A nivel nacional, el caso Taula fue uno de los escándalos que, junto a la trama Gürtel, hundió la reputación del PP en la segunda mitad de la década de 2010. Ahora, el goteo de absoluciones resuena en Madrid, donde el partido de Alberto Núñez Feijóo utiliza estos reveses judiciales para reforzar su discurso de que existió una sobrerrespuesta judicial contra la formación. En cualquier caso, la pieza E queda cerrada y los cinco acusados, libres de todo cargo.

Ficha del Caso

  • El caso: La pieza E del caso Taula investigaba si los contratos de la Concejalía de Cultura del Ayuntamiento de Valencia entre 2003 y 2006 se amañaron a cambio de comisiones ilegales. El caso estalló en 2015 a raíz de las grabaciones de Marcos Benavent.

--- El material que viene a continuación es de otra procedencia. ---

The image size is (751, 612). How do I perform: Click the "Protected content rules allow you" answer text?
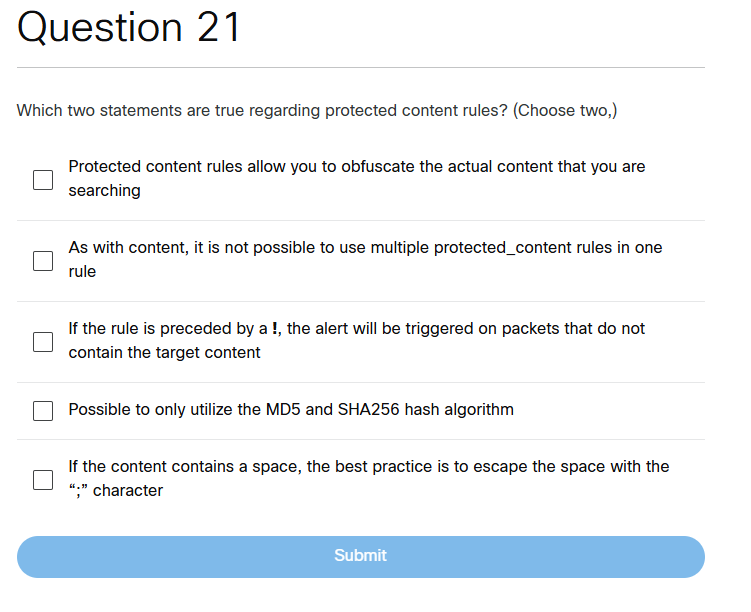point(356,178)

  • Datos importantes: La Fiscalía pedía hasta 11 años de prisión para Benavent y 9 para Vicente Burgos. El tribunal ve los contratos como regulares y el delito de malversación, prescrito. La Fundación Jaime II El Just asumió pérdidas de 13,5 millones, pero la acción penal caducó.
  • Resumen: La Audiencia de Valencia cierra sin condenas otra rama del caso Taula, en un contexto de desmoronamiento progresivo de la macrocausa que marcó la política valenciana durante años.